### [About this task]
Reproduce exactly the lines of the material beneath, from the line that contains "Click the status orb for Teplota row C2" to the line that contains "Viewport: 899px width, 583px height.", both included, and no other lines.

### [Records for this task]
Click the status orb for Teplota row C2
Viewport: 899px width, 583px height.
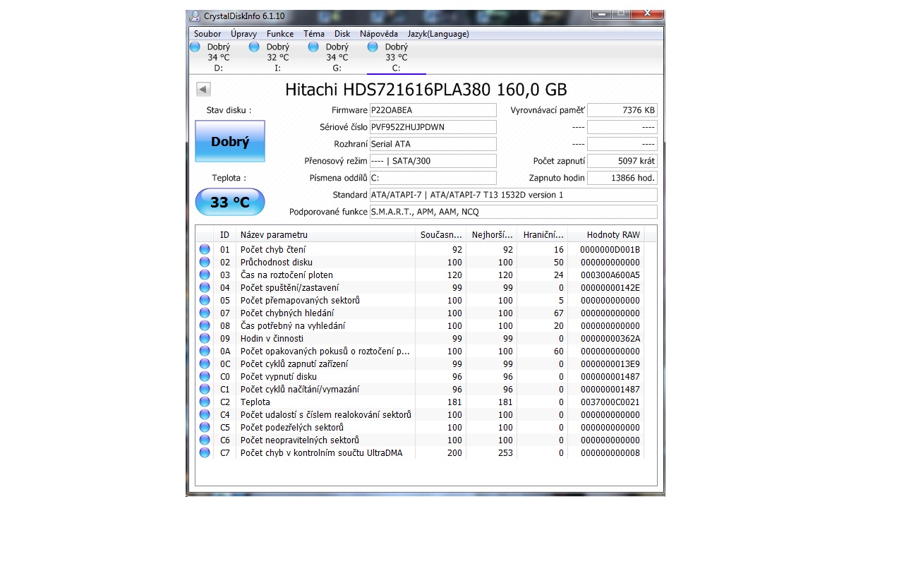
* * *
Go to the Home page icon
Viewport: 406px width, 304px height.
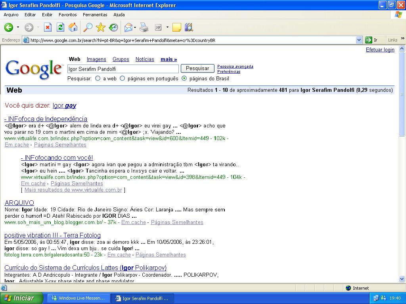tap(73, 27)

### [Result]
Click the status orb for Teplota row C2
Viewport: 899px width, 583px height.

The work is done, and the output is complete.